What is needed =>
Copy every line of the material below word for word, leaving nothing out and changing nothing.

------------------------------------------------

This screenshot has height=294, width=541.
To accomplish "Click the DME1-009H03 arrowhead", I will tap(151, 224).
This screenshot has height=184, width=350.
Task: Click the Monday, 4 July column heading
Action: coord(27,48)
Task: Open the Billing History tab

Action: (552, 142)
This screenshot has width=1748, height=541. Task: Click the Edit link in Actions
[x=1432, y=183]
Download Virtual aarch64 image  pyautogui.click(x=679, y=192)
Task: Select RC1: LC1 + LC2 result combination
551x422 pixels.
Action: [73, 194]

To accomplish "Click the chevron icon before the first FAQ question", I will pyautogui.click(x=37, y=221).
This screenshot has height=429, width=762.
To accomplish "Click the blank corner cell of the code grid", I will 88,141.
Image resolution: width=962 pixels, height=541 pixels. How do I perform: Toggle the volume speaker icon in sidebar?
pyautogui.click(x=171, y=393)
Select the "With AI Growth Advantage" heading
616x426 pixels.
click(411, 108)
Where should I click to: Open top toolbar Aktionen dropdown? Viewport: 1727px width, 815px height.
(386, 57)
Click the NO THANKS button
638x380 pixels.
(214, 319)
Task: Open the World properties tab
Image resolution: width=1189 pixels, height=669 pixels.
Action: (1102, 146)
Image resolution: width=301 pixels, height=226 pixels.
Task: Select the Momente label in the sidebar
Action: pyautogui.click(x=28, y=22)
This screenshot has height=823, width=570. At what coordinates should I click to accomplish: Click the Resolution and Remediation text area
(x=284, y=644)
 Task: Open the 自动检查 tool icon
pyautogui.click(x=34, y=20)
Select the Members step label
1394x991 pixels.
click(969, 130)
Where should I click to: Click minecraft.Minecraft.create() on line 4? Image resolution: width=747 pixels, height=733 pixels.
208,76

------------------------------------------------

Result of the task =>
This screenshot has height=294, width=541.
To accomplish "Click the DME1-009H03 arrowhead", I will tap(151, 224).
This screenshot has height=184, width=350.
Task: Click the Monday, 4 July column heading
Action: coord(27,48)
Task: Open the Billing History tab

Action: (552, 142)
This screenshot has width=1748, height=541. Task: Click the Edit link in Actions
[x=1432, y=183]
Download Virtual aarch64 image  pyautogui.click(x=679, y=192)
Task: Select RC1: LC1 + LC2 result combination
551x422 pixels.
Action: [73, 194]

To accomplish "Click the chevron icon before the first FAQ question", I will pyautogui.click(x=37, y=221).
This screenshot has height=429, width=762.
To accomplish "Click the blank corner cell of the code grid", I will 88,141.
Image resolution: width=962 pixels, height=541 pixels. How do I perform: Toggle the volume speaker icon in sidebar?
pyautogui.click(x=171, y=393)
Select the "With AI Growth Advantage" heading
616x426 pixels.
click(411, 108)
Where should I click to: Open top toolbar Aktionen dropdown? Viewport: 1727px width, 815px height.
(386, 57)
Click the NO THANKS button
638x380 pixels.
(214, 319)
Task: Open the World properties tab
Image resolution: width=1189 pixels, height=669 pixels.
Action: (1102, 146)
Image resolution: width=301 pixels, height=226 pixels.
Task: Select the Momente label in the sidebar
Action: pyautogui.click(x=28, y=22)
This screenshot has height=823, width=570. At what coordinates should I click to accomplish: Click the Resolution and Remediation text area
(x=284, y=644)
 Task: Open the 自动检查 tool icon
pyautogui.click(x=34, y=20)
Select the Members step label
1394x991 pixels.
click(969, 130)
Where should I click to: Click minecraft.Minecraft.create() on line 4? Image resolution: width=747 pixels, height=733 pixels.
208,76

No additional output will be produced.